The Maine Thing

How this Fast Diet Lifestyle works: Eat these meals tomorrow. On Thursday, eat the meals that will be posted on Wednesday.  Eat sensibly the other days of the week.  That’s it.  Simple way to lose weight and be healthier.

The state to the East of us is Maine, The Pine Tree State. It makes most people think of potatoes, lobster, and hunting, but for us Maine is leisurely drives along rocky, wooded coastlines; the smell of sea salt and pine resin; family camping in the delightful Cobscook Bay State Park; and [of course] L.L.Bean in Freeport.  The food scene ranges from lobster pounds [like Young’s] to diners [like Moody’s] to fine restaurants [like Fore Street and Street & Co.] which feature local fruits, vegetables, seafood, meats, and game.                                                                                                           Our breakfast reflects the bounty of the farms and woodlands while the dinner is an homage to the tradition of the outdoors life and hunting.  Paul Bunyan was supposed to be from Maine, but we won’t eat like a lumberjack today.  For us, the main thing is that we continue the Fasting Lifestyle and stay healthy.

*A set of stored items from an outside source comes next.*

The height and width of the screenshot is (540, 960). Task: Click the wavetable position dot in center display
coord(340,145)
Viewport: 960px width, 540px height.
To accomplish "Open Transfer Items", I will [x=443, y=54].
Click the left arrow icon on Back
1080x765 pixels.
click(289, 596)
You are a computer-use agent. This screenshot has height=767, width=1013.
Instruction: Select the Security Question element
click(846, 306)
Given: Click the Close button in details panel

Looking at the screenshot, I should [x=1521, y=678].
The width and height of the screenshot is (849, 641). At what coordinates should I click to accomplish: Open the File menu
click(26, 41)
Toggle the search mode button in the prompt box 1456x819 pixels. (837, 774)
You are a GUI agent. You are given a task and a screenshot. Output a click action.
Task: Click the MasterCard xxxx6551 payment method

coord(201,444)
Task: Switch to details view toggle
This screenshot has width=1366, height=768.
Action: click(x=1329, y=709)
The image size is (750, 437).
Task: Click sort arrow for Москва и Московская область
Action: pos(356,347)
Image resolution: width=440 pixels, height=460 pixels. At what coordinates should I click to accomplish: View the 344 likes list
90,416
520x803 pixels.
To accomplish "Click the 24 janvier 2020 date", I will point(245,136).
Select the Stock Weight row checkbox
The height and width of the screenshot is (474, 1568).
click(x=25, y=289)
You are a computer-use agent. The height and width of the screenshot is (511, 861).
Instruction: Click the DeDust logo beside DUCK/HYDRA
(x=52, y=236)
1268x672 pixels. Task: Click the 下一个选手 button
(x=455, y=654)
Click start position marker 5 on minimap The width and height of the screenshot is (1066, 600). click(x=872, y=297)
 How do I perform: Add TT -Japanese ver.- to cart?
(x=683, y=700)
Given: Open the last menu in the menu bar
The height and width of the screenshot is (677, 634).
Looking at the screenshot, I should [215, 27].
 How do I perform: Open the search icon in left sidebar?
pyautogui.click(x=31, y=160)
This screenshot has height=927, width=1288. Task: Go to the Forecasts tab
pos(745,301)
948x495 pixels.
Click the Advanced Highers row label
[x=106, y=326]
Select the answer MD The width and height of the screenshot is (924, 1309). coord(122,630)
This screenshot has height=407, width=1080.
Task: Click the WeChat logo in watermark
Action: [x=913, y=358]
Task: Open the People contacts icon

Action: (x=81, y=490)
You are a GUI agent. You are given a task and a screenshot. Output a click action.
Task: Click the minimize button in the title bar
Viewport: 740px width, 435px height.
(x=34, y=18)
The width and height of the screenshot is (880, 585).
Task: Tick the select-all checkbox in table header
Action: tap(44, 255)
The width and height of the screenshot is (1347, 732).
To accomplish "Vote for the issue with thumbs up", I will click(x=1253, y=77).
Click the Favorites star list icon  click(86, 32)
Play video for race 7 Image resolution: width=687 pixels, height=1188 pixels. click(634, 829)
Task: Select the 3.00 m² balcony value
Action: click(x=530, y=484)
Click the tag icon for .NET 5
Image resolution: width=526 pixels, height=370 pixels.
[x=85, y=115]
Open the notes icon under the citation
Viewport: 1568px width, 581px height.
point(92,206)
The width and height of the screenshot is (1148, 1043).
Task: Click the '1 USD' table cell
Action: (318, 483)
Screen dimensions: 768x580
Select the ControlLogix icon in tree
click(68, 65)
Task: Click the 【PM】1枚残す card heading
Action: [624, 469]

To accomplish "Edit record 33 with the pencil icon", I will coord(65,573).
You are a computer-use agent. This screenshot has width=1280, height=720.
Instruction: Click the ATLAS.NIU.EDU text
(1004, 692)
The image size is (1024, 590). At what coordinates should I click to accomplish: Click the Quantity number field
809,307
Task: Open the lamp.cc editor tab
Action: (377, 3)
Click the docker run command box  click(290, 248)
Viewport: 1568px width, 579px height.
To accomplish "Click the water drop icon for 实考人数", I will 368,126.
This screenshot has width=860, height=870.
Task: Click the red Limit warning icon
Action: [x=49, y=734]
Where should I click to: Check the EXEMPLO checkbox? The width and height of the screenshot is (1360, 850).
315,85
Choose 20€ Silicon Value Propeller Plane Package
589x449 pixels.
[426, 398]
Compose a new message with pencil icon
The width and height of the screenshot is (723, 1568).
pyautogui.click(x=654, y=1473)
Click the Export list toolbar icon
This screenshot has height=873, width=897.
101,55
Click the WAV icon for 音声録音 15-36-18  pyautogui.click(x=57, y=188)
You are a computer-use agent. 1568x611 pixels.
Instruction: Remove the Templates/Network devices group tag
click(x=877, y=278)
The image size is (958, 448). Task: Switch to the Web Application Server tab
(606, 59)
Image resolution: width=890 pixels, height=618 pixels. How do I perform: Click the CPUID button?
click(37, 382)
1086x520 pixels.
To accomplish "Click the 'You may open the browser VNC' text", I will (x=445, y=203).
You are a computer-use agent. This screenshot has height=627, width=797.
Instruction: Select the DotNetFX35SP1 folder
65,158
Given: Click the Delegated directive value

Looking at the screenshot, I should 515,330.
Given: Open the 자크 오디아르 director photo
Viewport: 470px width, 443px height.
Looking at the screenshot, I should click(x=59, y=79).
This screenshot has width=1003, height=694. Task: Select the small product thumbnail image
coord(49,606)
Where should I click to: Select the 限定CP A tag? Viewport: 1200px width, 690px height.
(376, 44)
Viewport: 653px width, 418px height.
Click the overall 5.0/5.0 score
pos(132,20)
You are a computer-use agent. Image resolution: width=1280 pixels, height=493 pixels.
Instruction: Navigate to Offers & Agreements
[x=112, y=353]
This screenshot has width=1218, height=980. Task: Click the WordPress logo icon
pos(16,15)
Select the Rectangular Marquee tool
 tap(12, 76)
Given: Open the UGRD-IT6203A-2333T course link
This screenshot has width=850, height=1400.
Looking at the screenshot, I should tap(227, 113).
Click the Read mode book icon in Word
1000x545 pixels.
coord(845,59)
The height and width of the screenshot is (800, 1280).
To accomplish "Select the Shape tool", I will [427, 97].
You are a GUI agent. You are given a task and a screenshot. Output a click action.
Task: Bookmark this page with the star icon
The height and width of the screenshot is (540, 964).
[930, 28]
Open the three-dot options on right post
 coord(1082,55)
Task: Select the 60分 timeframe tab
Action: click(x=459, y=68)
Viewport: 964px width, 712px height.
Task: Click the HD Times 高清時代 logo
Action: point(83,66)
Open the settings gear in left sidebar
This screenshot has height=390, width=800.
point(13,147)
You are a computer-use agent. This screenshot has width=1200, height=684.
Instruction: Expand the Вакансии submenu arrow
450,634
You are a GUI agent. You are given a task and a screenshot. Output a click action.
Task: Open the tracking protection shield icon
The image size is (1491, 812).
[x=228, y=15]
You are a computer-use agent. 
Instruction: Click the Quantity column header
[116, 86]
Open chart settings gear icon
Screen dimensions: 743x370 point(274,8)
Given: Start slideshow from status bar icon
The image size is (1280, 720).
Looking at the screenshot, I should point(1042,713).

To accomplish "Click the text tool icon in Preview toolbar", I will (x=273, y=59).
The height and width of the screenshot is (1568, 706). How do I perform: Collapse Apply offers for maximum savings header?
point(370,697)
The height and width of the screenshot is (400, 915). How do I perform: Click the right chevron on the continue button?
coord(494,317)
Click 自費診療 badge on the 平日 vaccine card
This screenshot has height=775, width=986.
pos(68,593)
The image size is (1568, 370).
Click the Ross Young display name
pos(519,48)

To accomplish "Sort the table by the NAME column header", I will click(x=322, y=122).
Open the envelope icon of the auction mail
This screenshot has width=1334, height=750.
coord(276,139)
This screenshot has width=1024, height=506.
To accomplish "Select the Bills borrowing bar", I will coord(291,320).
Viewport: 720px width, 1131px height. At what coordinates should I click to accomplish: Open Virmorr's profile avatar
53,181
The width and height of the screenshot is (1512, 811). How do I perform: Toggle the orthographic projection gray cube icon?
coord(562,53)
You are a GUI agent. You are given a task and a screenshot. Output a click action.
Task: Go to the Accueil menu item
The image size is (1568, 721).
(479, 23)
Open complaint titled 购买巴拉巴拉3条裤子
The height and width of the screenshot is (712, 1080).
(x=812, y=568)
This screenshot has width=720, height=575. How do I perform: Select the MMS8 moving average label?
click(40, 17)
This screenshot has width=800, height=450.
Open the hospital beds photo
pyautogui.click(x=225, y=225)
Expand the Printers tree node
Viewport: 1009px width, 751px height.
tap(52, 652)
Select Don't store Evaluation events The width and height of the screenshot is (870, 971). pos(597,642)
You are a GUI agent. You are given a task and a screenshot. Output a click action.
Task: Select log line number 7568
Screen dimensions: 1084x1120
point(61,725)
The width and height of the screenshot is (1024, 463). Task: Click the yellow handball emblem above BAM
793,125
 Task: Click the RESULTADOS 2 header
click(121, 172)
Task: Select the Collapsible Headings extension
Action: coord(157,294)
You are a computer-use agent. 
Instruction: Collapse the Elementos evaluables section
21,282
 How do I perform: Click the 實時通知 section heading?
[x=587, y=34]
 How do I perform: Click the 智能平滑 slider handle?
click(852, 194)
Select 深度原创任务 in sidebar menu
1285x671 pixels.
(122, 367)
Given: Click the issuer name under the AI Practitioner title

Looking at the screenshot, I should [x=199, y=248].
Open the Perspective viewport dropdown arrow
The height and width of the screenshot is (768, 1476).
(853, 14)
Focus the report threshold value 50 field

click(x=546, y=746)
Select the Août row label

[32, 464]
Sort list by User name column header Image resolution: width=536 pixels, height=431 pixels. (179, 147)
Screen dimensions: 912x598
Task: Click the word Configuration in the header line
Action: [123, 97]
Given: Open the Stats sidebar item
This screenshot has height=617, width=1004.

Fore Street Bake:   289 calories   8.6 g fat   3.5 g fiber   14.2 g protein   37.5 g carbs   256 mg Calcium  PB GF   One of our favorite restaurants in Portland, Maine is Fore Street. First time there, I ate a pizza from their wood-fired oven that featured a particular combination of flavors which I have loved ever since. Here’s that marvelous mixture in baked eggs.Forestreet Bake w: S-b

1 two-oz egg                                                                                                                                                                            1/3 oz blue cheese                                                                                                                                                                     ¾ oz leeks                                                                                                                                                                   ½ oz mushrooms                                                                                                                                                       1 oz strawberries                                                                                                                                                            blackish coffee, blackish tea, or lemon in hot water                                                                                         5-6 oz smoothie or natural apple cider

Slice the leeks and chop the mushrooms. Put into a Pyrex custard cup with a little water and cook in the microwave for 45 seconds. Spritz a ramekin with non-stick spray and add the cooked leeks and mushrooms. Whisk the cheese with the egg, then pour into the ramekin. Bake at 350 F. for 12-15 minutes. Portion the berries and pour the beverages and settle in for a taste of Portland.

Venison Stew:   250 calories   4.7 g fat   5.3 g fiber   25.6 g protein   26.4 g carbs   52.5 mg Calcium   GF  What a wonderful meal for an Autumn evening. Rich flavors and low calories – my kind of dinner. HINT: this recipe is for one serving. Double it and freeze half for another fine meal later or invite a friend to share it with you.Venison Stew w: roasted Veg

½ cup chicken stock                                                                                                                                                      2 Tbsp fresh cranberries [NOT dried]                                                                                                             2 oz mushrooms                                                                                                                                                      ½ tsp dried thyme                                                                                                                                                   ½ oz dried apples                                                                                                                                                                                                                                                                                      2.5 oz venison, cooked or raw                                                                                                                              1 Tbsp half&half   [blend cream]                                                                                                                                                    1 oz carrots, cut in coins                                                                                                                                                                  1.5 oz roasted cauliflower florets

If venison is raw, pan sear it 3 minutes on a side to undercook it a bit.  Slice into larger-than-bite-size pieces and set aside.  Spritz a small to medium cast iron pan with non-stick spray and add the carrots and cauliflower.  Spray the vegetables, sprinkle with salt and rosemary. Bake at 400° F. until fork tender.       Put the stock, thyme, cranberries and mushrooms in a sauce pan and simmer until the cranberries start to pop. Add the meat, apples, and half&half.  Simmer until all ingredients are warm.  Taste for seasonings.  Serve with the roasted vegetables.